What is it? Spelt is a sub-species of wheat thought to have originated thousands of years ago in what is present-day Iran or in the south-eastern region of Europe. Spelt spread throughout the world and served as a staple grain for many years. Spelt's tough but nutrient-rich husk proved to be too hard to crack for modern farming and fell out of favour for awhile. But its versatility and nutritional benefits have put it back on market shelves. You may spot it labelled with different names, including farro and dinkel.

What is it good for? Like other whole grains, a meal containing fibre-filled spelt will leave you feeling full and satisfied without piling on too many calories. In fact, a 100-gram serving of spelt has only 127 calories, one gram of fat, and zero cholesterol. That same serving will also provide you with 11% of the protein you need for the day. Spelt is also a moderate source of several minerals and vitamins, including niacin, iron, magnesium, and selenium. Since it is a variety of wheat, spelt is not a safe choice for those following a gluten-free diet.

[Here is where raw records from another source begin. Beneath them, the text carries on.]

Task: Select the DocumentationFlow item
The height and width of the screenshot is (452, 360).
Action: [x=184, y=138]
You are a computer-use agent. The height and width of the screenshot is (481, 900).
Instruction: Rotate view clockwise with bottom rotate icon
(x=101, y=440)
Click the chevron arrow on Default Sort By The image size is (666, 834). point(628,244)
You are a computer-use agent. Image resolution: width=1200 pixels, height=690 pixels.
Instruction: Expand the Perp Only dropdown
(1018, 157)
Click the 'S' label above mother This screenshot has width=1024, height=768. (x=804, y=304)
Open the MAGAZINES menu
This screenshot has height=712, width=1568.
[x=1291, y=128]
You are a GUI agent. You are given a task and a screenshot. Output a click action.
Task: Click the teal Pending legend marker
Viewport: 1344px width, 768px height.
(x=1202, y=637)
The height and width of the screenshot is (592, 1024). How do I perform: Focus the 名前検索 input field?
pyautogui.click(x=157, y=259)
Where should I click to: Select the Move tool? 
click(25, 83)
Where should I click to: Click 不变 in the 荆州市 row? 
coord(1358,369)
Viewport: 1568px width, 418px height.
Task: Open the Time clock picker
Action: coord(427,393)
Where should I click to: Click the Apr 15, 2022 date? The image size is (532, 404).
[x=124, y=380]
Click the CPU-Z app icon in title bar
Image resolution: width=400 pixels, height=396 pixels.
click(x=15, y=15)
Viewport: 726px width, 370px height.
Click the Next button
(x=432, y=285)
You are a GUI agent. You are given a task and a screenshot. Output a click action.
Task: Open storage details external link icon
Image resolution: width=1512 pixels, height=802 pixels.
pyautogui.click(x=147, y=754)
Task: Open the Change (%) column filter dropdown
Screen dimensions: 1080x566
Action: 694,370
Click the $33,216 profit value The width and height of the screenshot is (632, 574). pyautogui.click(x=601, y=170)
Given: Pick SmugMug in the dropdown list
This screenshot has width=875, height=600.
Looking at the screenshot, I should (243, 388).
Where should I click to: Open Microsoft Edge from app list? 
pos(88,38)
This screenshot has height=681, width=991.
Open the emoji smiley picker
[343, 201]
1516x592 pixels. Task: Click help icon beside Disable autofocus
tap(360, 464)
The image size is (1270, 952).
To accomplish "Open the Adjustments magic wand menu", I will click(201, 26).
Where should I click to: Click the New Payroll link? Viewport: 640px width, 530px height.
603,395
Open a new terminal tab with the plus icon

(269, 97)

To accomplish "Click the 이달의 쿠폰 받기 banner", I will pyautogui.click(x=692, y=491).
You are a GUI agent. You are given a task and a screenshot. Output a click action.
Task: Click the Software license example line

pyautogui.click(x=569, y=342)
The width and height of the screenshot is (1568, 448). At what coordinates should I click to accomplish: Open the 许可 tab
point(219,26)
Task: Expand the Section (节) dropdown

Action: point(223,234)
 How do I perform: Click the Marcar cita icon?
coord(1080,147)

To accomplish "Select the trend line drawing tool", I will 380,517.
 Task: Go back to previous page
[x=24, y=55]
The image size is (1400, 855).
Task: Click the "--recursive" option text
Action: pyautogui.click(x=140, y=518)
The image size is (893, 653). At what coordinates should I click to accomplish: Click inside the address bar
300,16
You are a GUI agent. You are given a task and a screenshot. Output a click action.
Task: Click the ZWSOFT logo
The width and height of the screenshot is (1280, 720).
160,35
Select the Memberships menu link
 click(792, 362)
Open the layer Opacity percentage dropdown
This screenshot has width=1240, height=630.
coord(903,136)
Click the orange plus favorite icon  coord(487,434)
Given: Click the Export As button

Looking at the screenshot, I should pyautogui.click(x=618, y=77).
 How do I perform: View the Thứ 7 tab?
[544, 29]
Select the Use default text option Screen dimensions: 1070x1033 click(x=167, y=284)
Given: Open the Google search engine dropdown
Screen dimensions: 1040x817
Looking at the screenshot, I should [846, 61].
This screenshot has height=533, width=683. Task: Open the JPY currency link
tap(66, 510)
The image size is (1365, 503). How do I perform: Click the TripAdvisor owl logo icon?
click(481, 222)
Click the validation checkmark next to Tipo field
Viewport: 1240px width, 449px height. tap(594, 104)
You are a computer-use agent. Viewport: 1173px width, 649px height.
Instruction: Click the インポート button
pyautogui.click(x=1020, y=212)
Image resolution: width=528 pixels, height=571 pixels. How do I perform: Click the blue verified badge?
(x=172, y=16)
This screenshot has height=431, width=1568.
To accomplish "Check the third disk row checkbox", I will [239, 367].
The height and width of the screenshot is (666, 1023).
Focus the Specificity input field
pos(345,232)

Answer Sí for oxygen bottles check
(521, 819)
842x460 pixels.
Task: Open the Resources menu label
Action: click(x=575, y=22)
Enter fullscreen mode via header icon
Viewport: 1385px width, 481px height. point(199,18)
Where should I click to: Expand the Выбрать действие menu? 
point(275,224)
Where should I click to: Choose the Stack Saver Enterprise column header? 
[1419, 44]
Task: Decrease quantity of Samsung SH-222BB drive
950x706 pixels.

What does it taste like? Spelt's nutty flavour makes it a natural choice in homemade breads and pastas, but it can be eaten in a number of ways. Use spelt flour to make muffins or in other hearty baked goods. The hulled whole-grain spelt berries can be boiled and used as a substitute for rice or quinoa. Prepare rolled spelt or spelt flakes the same way you would oatmeal or porridge for a filling hot breakfast cereal. Store spelt flour in the refrigerator. Other types of spelt should be kept in an airtight container stowed in a cool, dry, dark place.